Di sini, aku bekerja di perkebunan kelapa sawit. Letaknya di negara bagian Timur Malaysia; Selangor namanya. Pagi-pagi sekali, aku sudah harus bangun, menyiapkan diri lalu segera menanti jemputan dari kendaraan pemilik perkebunan yang berkeliling dari tenda ke tenda untuk mengangkut para pekerja ke perkebunannya. Aku bekerja seharian penuh di perkebunan sawit dengan bermandi peluh; menantang matahari sampai menjemput petang. Setiap saat, aku harus berjaga-jaga jikalau Mandor mengisyaratkan bahwa ada operasi pemeriksaan tenaga kerja ilegal dari kepolisian Malaysia, maka aku harus melarikan diri dan bersembunyi di hutan-hutan terdekat, kalau tidak mau tertangkap. Bila tertangkap, sudah pasti akan dirajam atau di deportasi. Aku tidak mau tertangkap. Jika sampai tertangkap; maka hacurlah semua angan dan mimpiku. Bila  sampai kedapatan; sirnalah sudah harapan adik-adikku untuk mengenyam pendidikan tinggi.

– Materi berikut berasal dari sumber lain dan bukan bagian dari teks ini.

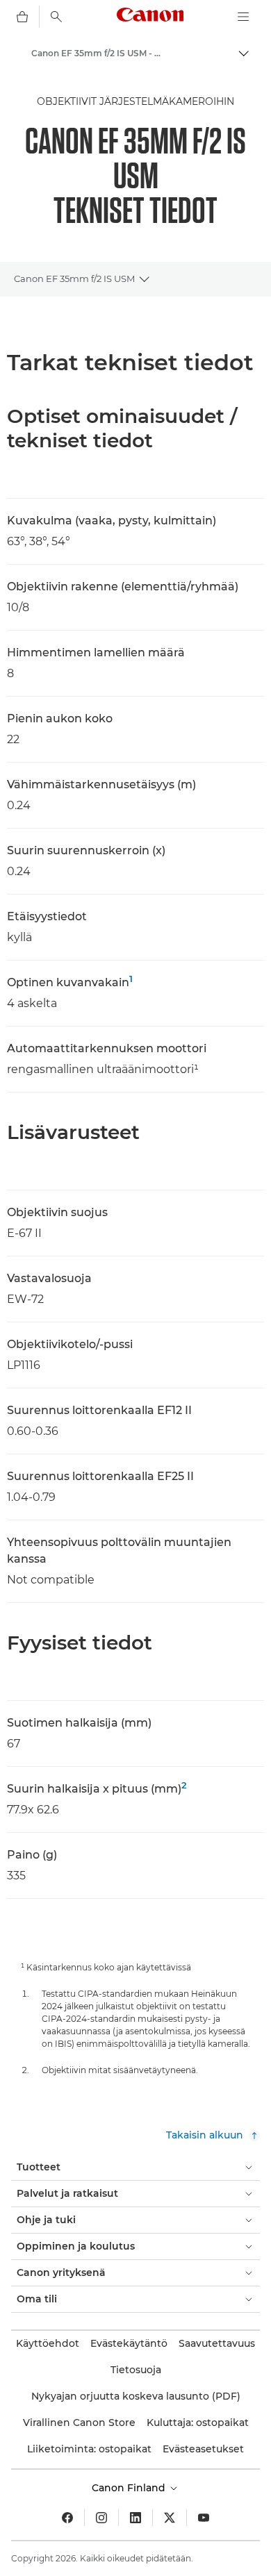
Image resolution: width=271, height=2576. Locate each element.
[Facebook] (67, 2517)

Satu tahun lagi, utangku pada agen pemberangkatan akan terlunasi. Tetapi, aku sudah tidak sabar untuk segera pulang. Apalagi, aku baru saja mendengar berita bahwa Ayahku meninggal karena serangan jantung saat hendak membawa sapi ke sungai untuk meminum air. Aku terperangah. Dunia sekitarku seakan-akan penuh isak tangis dan kertak gigi. Bahagia begitu cepat bertandang ke keluargaku, belum sempat ia melanggengkan situasi sukacita itu, tiba-tiba kesedihan menghardiknya pergi dengan kematian ayahku. Mengapa kehidupan begitu keras menyiksa? Pikiranku langsung terbang menuju Bonleu. Di sana-di kampungku sangat minim tenaga kesehatan. Memang ada bangunan puskesma, tetapi dokter dan perawat hanya berkunjung tiga bulan sekali, akibatnya ayahku tak sempat mendapat perawatan. Bagaimana dengan ibu yang telah ditinggal ayah? Adik keduaku sudah bersuami. Tentunya, ia tinggal dengan suaminya. Kedua adik yang terakhir sementara berkuliah, ibu pasti merana kesendirian. Aku putuskan untuk segera pulang. Untuk membagi setetes pengharapan bagi ibuku dengan kehadiranku pada prosesi pemakaman ayah sekaligus untuk melenyapkan dahaga kerinduanku. Tetapi, lagi-lagi kehidupan memenjarakanku dalam kesialan. Aku tertangkap oleh petugas imigrasi Malaysia di Sarawak, ketika hendak kembali pulang ke Indonesia melalui jalur darat. Kini, aku mendekam di penjara Malaysia, menanti hukuman yang akan menderaku sambil meringis kesyahduan akan kerinduan yang belum tergenapi dan kehilangan yang ketat membelenggu.